1. They study their customers and understand the unique needs of target segments. These banks utilize data segmentation, firmographic data and daily-refreshed CRM platforms to best serve current clients and find new clients with similar profitability attributes. These banks know their segments and make marketing decisions based on each segment’s attributes. They position lending, deposit and cash management products to satisfy each segment’s unique needs and cash cycles.

2. They understand lifetime value to evaluate incentive offers. Banks that understand the lifetime value of their customers will regularly use high-value offers to attract and retain clients. For example, some banks will offer a business credit card with a 0 percent annual percentage rate for 12 months or more to attract and retain business clients, knowing that this short-term investment in a portion of their lending portfolio will maximize long-term profitability for the portfolio.

3. They have a robust and data-driven strategy. These banks know how to utilize data in decision-making and strategy. If they don’t, they hire a third-party vendor to help.

4. They do not assume they are always meeting the needs of their customers. These banks acknowledge that they could be better and proactively seek feedback. They will task sales with surveying their current customers, look at what other banks are doing, and pivot accordingly.

5. They invest in a CRM. These bank marketers will work with their IT and operations teams to build this system and integrate all the necessary information to make it useful to their bank. They use hyper-refreshed application programming interface solutions, such as RelPro and ZoomInfo, to integrate with Salesforce, HubSpot, and other CRMs to make their outreach run smoother.

6. They integrate marketing and sales. Marketing and sales professionals may be wired differently, but they need each other to succeed. Leadership teams that develop shared growth objectives for both marketing and sales set the stage for improved collaboration and a higher likelihood of meeting or surpassing key performance indicators.
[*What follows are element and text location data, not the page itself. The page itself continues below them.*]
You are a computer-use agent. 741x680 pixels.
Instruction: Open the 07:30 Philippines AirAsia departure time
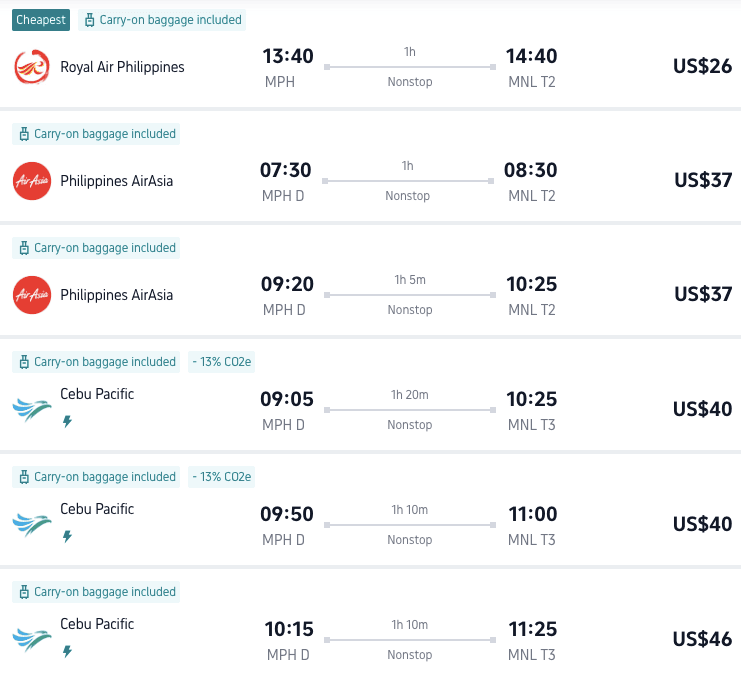286,170
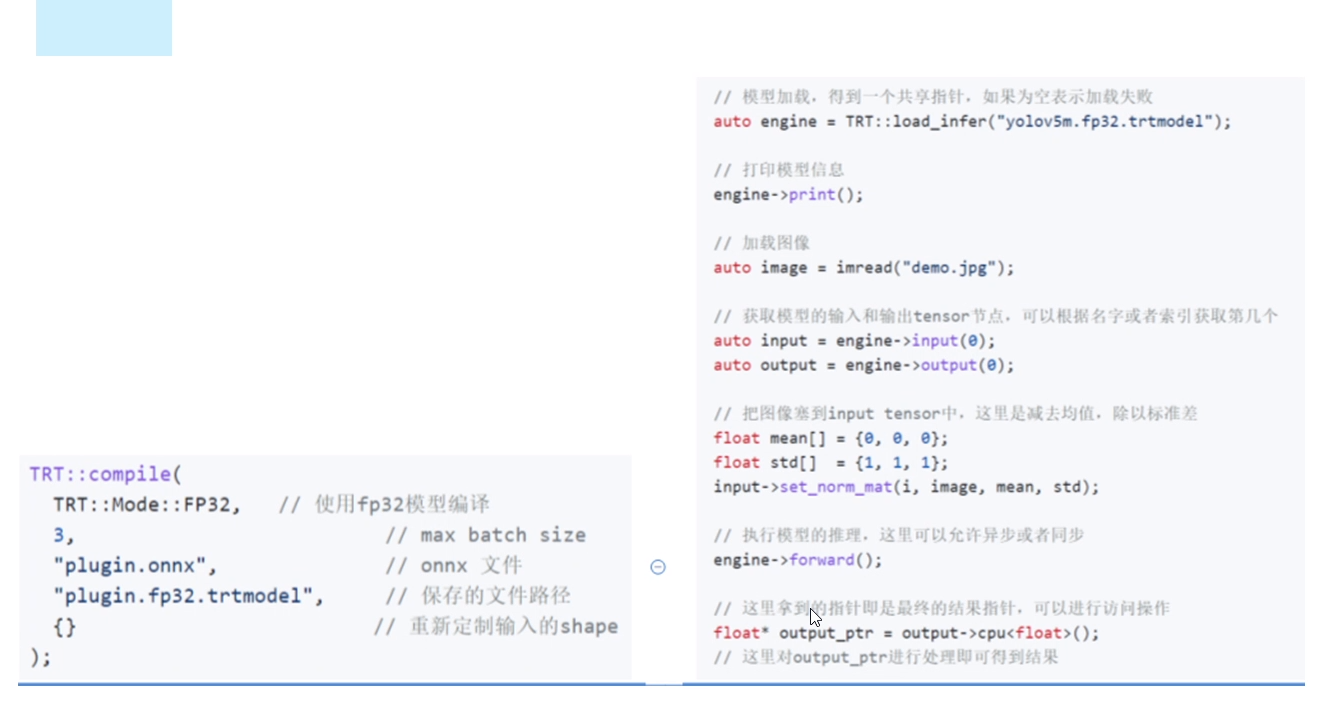The image size is (1323, 703).
Task: Click the float* output_ptr assignment line
Action: point(906,633)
7. They keep compliance clued in. These banks involve compliance early in product and offer development. Compliance is no longer “the department of sales prevention” but rather a resource that can help institutions cleverly and compliantly develop product differentiation.

Harnessing and enhancing an institution’s data capabilities overcomes the historical hurdles that encumber business banking. Managing data and executing marketing with modern CRM platforms helps bridge the marketing and sales gap and improves the relevance of communications with customers and prospects alike.

Bruce McMeekin is CEO and founder of BKM Marketing, an integrated marketing agency based in the Boston area.